Today I took a solo hike on Jesusita Trail.
Jesusita Trail is mostly an easement trail that passes through several properties on its way to intersect with Tunnel Trail. It's shady and riparian most of the way, which is why I chose it on an August morning. I also chose it because the trail is the first trail of 9 in a hike/run called the 9 Trails or Ultimate Hike. I had been thinking that I might like to schedule a 9 Trails hike and have others join me for the adventure. I had also been thinking it might be nice to do it as a 6 Trails hike and turn around mid-way rather than have to figure out a car shuttle at the end. A 6 Trails hike would actually be longer — 20 miles instead of the 9 Trails' 17.5 miles.
I hiked from the trailhead near the water treatment plant up to Inspiration Point, a rather uninspiring high point on the trail, and down to the junction with Mission Creek, which was dry today. Most people who do the hike stop at Inspiration Point because it is the highest point on the trail. But the trail continues all the way to the junction with Tunnel Road, the paved road that begins Tunnel Trail.
Along the way I was disappointed by the stinky smell of dog poo at the beginning. Later, the smell was gone and people were sitting and taking a break from work right where the smell had been the worst earlier in the morning.
Most of the creeks on Jesusita Trail still had water in them. The water was mostly cloudy but in one spot it looked clean enough to filter and drink. This was not necessary, though, since I brought enough water with me and the trail has a nice water faucet available. The faucet is a beautiful sandstone drinking fountain installed next to a shady lean-to with a picnic table and chairs. It's a great place to take a little rest on your way and I feel grateful to the landowners who installed it. Later on my way back, two horses were drinking from the pooled water in the faucet. It has been designed for horses and dogs to be able to get a drink, too.
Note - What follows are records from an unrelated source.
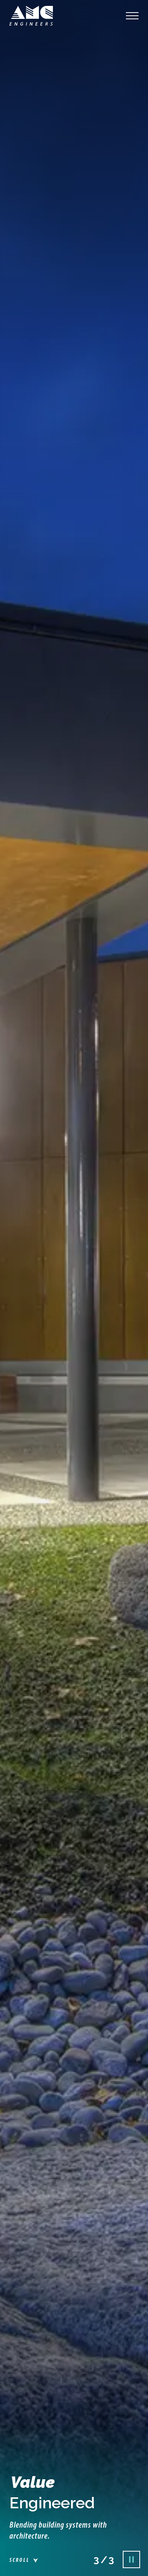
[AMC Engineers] (31, 15)
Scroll (19, 2560)
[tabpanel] (74, 1288)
As I hiked up the trail, it seemed there were many more signs indicating the direction to go than there used to be. I think maybe people were getting lost and trespassing on the ranches and avocado farms and the signs help to prevent that.
A few other people were out hiking this morning, mostly couples and their dogs, or young women in groups. One woman traveling westbound, opposite my eastbound path, saw me descending toward Mission Creek and then ascending again later to Inspiration Point. She must have thought I was doing laps because she joked to me, "What, once wasn't enough?!" When most people hike trails they go to a summit and turn around, so her mistake was thinking I must be going for the summit a second time.
It felt good to be on the trail. I enjoyed seeing blunt-nosed leopard lizards and being yelled at by scrub jays. I enjoyed sweating in the heat and cool humidity of the coast. I saw a honey comb on the trail but the bees nest in the tree that has been there forever seemed empty. I played my pennywhistle on the way down. The trail seemed smooth and easy to walk on and I completely forgot that I was wearing sandals after a while. There were no big struggles, no spooky coincidences, no great epiphanies like there were on the PCT. It was just me enjoying my time among the oaks and bay laurels. Even right here in my own home town, I can feel the wealth of my limited time on Earth.